- [Work to complete]: Starting at the beginning of the data and ending at the line that contains "pos(65,374)", write those lines out as a numbered list, leaving out any blank lines.

::::::::::

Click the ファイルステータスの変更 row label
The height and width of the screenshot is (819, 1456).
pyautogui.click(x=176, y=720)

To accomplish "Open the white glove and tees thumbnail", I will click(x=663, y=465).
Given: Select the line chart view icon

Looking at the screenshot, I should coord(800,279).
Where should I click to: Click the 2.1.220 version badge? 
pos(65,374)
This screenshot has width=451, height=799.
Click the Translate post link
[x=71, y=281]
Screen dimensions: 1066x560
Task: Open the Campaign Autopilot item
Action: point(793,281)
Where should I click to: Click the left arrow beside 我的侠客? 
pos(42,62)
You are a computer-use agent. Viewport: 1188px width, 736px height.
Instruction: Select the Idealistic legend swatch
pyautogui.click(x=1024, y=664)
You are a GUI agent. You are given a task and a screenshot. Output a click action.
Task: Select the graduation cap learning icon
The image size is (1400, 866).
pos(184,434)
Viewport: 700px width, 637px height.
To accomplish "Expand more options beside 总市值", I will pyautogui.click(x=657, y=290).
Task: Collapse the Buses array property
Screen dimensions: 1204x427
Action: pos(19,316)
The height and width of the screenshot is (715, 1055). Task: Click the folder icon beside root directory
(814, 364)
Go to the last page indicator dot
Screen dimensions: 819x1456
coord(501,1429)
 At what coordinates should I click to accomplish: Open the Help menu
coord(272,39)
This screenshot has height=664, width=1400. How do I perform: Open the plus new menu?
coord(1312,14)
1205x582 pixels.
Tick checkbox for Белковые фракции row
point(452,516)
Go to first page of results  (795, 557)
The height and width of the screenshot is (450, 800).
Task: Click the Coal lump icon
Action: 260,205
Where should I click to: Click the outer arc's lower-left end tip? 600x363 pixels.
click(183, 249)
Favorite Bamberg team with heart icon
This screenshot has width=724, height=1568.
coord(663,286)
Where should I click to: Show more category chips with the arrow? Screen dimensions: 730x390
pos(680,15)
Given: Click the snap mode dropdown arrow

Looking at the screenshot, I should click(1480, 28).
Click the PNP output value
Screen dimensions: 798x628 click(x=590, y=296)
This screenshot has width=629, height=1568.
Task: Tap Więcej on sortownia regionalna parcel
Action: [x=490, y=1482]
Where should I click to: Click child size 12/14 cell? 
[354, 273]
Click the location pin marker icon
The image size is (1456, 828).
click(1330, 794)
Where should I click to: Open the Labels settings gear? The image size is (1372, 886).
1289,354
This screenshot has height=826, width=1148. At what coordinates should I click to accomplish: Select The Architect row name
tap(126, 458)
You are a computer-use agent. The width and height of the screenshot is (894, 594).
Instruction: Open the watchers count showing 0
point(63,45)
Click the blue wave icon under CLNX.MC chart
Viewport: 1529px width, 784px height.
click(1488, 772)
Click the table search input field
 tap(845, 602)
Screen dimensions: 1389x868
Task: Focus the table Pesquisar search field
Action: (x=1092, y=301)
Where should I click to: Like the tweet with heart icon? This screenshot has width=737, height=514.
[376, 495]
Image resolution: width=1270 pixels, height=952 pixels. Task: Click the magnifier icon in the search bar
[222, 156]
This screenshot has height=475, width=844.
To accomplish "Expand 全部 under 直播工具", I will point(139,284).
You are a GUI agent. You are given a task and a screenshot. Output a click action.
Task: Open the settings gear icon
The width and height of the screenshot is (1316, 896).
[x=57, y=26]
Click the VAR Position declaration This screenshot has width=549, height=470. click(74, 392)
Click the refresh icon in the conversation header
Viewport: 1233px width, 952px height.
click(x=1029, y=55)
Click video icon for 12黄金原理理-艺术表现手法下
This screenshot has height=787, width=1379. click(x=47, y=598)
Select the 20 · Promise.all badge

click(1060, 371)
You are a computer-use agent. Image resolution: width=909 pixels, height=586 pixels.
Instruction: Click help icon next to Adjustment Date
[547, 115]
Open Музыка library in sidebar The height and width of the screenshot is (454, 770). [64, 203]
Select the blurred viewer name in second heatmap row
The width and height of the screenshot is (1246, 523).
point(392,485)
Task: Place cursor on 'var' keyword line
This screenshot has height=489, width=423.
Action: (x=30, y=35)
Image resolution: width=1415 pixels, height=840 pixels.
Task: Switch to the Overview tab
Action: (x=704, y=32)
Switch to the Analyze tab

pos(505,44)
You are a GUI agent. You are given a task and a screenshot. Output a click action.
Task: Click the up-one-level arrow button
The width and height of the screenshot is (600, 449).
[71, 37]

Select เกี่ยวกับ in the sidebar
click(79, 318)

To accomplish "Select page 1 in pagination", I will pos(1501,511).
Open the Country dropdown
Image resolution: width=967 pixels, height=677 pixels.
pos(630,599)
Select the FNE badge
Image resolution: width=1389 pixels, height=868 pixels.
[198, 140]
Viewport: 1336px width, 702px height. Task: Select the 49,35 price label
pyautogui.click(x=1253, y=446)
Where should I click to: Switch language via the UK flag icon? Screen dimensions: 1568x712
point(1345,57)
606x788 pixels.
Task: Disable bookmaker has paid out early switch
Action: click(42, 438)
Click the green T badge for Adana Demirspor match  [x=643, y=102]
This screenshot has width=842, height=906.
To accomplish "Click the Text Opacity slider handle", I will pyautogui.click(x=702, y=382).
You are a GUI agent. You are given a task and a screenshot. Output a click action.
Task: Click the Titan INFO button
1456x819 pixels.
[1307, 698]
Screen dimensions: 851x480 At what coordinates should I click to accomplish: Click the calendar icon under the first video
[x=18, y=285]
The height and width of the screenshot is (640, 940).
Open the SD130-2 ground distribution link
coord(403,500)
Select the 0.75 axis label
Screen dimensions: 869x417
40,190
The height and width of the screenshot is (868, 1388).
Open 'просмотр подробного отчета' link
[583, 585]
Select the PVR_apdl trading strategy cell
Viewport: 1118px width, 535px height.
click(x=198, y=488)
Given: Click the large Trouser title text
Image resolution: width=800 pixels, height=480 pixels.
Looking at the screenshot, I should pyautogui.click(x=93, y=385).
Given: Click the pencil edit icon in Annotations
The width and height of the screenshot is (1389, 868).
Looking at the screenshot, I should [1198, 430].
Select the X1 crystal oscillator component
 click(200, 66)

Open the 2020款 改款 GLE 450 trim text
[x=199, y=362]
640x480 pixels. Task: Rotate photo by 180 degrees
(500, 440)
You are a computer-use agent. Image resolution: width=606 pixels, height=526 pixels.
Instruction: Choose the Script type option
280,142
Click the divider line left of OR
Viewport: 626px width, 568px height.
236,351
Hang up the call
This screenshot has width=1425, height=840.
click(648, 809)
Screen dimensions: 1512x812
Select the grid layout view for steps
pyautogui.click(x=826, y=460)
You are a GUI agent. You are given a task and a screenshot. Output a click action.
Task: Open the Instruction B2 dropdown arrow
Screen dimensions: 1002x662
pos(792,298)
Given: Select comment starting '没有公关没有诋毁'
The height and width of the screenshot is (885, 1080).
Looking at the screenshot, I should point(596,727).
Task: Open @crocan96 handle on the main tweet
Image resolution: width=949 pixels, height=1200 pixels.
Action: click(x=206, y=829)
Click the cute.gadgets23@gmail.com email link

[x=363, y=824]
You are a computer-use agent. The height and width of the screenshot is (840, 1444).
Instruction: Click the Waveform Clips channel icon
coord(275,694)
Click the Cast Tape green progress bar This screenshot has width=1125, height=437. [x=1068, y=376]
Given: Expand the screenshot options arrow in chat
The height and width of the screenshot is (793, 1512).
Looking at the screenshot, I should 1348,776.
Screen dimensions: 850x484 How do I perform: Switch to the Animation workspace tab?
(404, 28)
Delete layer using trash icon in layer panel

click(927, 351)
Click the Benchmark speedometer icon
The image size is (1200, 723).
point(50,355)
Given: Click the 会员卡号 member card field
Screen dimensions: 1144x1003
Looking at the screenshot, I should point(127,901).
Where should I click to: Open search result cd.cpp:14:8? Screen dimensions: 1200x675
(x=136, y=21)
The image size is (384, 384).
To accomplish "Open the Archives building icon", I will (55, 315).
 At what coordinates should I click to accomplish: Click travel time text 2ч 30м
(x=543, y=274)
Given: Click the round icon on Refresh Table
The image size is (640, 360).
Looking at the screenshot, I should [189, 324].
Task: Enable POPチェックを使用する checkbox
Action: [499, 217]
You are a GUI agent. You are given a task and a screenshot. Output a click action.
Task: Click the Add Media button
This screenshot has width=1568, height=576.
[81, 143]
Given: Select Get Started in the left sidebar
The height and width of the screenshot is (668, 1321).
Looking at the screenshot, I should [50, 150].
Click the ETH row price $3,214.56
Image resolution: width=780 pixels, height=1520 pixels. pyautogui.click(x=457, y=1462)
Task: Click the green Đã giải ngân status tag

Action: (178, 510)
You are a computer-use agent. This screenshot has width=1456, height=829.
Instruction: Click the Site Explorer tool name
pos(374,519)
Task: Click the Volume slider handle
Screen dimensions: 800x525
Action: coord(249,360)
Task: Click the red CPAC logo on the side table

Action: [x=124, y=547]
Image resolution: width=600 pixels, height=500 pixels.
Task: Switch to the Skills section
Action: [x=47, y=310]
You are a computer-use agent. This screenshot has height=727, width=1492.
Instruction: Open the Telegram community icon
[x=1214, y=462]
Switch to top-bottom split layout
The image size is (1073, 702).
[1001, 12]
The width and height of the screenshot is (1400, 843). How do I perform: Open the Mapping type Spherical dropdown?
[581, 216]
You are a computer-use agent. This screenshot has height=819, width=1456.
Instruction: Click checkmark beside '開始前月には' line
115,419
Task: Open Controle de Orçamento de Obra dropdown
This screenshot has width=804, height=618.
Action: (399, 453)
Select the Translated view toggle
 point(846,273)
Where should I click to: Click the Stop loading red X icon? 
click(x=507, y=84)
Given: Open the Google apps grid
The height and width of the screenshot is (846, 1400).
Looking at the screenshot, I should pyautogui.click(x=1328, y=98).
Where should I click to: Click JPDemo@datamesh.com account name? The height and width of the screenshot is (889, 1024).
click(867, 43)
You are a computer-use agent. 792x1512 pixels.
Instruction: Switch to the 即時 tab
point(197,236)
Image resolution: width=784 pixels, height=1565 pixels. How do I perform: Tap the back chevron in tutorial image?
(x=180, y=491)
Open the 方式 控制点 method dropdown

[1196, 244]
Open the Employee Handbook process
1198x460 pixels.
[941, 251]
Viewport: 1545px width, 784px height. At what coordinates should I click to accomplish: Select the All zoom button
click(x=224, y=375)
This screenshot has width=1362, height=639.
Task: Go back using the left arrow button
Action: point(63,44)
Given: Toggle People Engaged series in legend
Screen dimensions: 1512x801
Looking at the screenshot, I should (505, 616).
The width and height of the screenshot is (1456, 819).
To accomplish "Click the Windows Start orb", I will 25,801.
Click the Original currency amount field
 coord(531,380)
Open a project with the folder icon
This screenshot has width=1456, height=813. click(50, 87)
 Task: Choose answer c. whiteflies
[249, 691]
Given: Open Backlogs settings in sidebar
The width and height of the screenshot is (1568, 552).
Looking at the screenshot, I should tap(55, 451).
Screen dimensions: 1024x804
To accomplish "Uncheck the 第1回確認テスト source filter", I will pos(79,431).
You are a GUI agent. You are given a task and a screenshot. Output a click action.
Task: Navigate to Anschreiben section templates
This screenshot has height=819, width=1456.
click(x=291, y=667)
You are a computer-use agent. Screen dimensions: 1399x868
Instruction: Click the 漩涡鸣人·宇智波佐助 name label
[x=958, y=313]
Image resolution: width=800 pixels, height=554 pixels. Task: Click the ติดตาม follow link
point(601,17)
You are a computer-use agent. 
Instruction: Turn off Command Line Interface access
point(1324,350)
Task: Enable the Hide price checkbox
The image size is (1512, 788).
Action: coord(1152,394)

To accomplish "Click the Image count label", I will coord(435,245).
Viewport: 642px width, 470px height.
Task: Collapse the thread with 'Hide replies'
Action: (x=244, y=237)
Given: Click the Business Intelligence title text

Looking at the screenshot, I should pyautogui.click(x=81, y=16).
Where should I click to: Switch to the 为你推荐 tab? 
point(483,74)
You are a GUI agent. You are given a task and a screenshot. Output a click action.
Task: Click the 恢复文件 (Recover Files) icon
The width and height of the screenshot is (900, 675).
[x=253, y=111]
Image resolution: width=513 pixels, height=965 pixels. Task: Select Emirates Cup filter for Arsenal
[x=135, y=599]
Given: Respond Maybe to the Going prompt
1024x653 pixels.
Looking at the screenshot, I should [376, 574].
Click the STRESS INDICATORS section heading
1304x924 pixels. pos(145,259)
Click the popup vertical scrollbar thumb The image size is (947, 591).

::::::::::

- [Response]:
1. Click the ファイルステータスの変更 row label
2. The height and width of the screenshot is (819, 1456).
3. pyautogui.click(x=176, y=720)
4. To accomplish "Open the white glove and tees thumbnail", I will click(x=663, y=465).
5. Given: Select the line chart view icon
6. Looking at the screenshot, I should coord(800,279).
7. Where should I click to: Click the 2.1.220 version badge? 
8. pos(65,374)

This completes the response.